Alexandru Lapusneanu
编辑:Walter Roberson 2017-10-23
%
function yprim=proiectia (t,y,H,m,A,vit)
%%%%%%%%%%%%%%%%%%%%%%%%%%%%%%%%%%%%%%%%%%%%%%%%%%%%
%%%%%%%Acceleratia datorata Drag-ului Atmosferic
%Parametri
ro=1.225*exp(-sqrt((y(1)^2+y(2)^2+y(3)^2)^2) /8); % Densitatea
CD=2.2; % Drag coeficient
ad=(-1/2)*ro*((CD*A)/m)*norm(vit)^2*(vit/norm(vit));
%%%%%%%%%%%%%%%%%%%%%%%%%%%%%%%%%%%%%%%%%%%%%%%%%%%%
%%%Durata de rulare in functie de Ziua Juliana
%Parametri
an=2019;
luna=3;
zi=29;
ora=9;
min=20;
sec=52.9996;
sec = sec + rem(t, 60);
min = rem(min + floor(t/60), 60);
ora = rem(ora + floor(t/3600), 24);
zi = zi + floor(t/24/3600);
%Determinare zi Juliana
Jo = (367*an) - fix((7*(an+fix((luna+9)/12)))/4) + fix(275*luna/9) + zi + 1721013.5;
JD = Jo + (((((sec/60)+min)/60)+ora)/24);
%Parametri gravitationali
miu= 398900.5*10^9; % miu Pamant
%Ecuatii folosite pentru propagator
yprim=zeros(6,1);
yprim(1,1)=y(4);
yprim(2,1)=y(5);
yprim(3,1)=y(6);
yprim(4,1)=double(-miu*y(1)/(((y(1)^2)+y(2)^2+y(3)^2)^(3/2)))+ad(1);
yprim(5,1)=double(-miu*y(2)/(((y(1)^2)+y(2)^2+y(3)^2)^(3/2)))+ad(2);
yprim(6,1)=double(-miu*y(3)/(((y(1)^2)+y(2)^2+y(3)^2)^(3/2)))+ad(3);
end
Walter Roberson
Walter Roberson 2017-10-23
Your h starts off scalar.
The line
w1 = y(:,i) + ((25/216)*k_1)+((1408/2565)*k_3)+((2197/4104)*k_4)-((1/5)*k_5);
is clearly intended to work with a vector, and so w1 will give a vector result. The same is true for the next line for w2.
R=abs(w1-w2);
is subtracting one vector from another, so you are going to get a vector result.
We then encounter
delta=0.84*(epsilon/R).^(1/4);
epsilon is a scalar, so this is a scalar with Matrix Right Divide by a vector. It so happens that the orientation of R (column vector) is acceptable for Matrix Right Divide, so this gives a vector result (a row vector). If we hyphothesize that Right Divide was wanted instead of Matrix Right Divide, 0.84*(epsilon./R).^(1/4) then the result of that hypothetical operation would be a column vector. So delta is either going to be a row vector (current code) or column vector (hypothetical code.)
You then have
if R<=epsilon
we established above that R is a vector, so remember that this code is equivalent to
if all(R<=epsilon)
that is, the body of the "if" is done only if all of the R values in the vector are less than epsilon. Perhaps that really is the desired behaviour: if it is, then please code the all() yourself to make it easier for other people to read.

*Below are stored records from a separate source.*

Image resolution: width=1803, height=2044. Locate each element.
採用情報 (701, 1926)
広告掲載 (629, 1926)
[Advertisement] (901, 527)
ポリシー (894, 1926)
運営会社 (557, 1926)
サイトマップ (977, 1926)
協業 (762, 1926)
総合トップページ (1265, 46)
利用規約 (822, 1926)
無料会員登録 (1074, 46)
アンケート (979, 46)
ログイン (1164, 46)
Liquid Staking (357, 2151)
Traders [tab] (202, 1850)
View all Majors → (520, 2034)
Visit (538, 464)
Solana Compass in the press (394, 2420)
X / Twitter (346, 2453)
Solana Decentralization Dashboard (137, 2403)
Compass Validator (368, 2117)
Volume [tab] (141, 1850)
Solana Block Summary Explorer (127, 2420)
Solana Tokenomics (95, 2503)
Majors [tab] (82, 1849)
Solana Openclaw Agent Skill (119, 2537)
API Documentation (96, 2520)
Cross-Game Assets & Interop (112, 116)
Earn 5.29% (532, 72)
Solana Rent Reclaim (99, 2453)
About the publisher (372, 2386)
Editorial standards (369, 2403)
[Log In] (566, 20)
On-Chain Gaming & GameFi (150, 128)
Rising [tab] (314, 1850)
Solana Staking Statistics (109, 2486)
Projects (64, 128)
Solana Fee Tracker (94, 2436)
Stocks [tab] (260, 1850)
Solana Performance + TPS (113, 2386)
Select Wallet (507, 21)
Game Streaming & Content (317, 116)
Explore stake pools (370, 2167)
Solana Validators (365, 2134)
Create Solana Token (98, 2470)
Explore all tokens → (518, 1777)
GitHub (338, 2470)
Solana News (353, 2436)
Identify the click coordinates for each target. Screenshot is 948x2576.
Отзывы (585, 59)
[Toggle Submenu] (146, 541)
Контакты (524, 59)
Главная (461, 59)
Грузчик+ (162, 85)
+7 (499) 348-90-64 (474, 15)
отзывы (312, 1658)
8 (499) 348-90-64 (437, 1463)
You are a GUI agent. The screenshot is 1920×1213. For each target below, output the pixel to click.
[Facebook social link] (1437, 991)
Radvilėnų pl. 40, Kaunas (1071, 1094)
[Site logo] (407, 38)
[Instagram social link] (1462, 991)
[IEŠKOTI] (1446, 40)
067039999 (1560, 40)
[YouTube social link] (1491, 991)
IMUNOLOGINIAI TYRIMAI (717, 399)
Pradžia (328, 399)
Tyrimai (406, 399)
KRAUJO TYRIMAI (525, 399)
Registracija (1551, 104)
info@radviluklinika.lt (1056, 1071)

Both the true and the false branches of the "if" end with
h=delta*h;
We established above that delta is either a row vector (current code) or a column vector (hypothetical code). Either way, h ends up being a vector. The length of the vector will, in either case, end up being the same as the length returned by proiectia
Next loop iteration, we encounter
k_1 =h* proiectia(tin(i), y(:,i), H, m, A, y(4:6, i));
but now h is a vector. The routine proiectia returns a column vector. Can the * operation succeed?
If h is a row vector (current code) then that is 1 x N (from h) * N x 1 (from proiectia) which is going to give a scalar. You get scalars for the k_* but when you get down to the w1 and w2, the y(:,i) force a vector return, so again R is going to be a column vector. Working with the hypothesis that we continue using the current code epsilon/R rather than the hypothetical code epsilon./R then the delta that is produced will again be a row vector. Then in either branch of the "if" you delta*h . delta is a row vector, h is (under the current code) a row vector, so you have 1 x N * 1 x N and that gives you a Matrix Times error because the matrix dimensions do not agree.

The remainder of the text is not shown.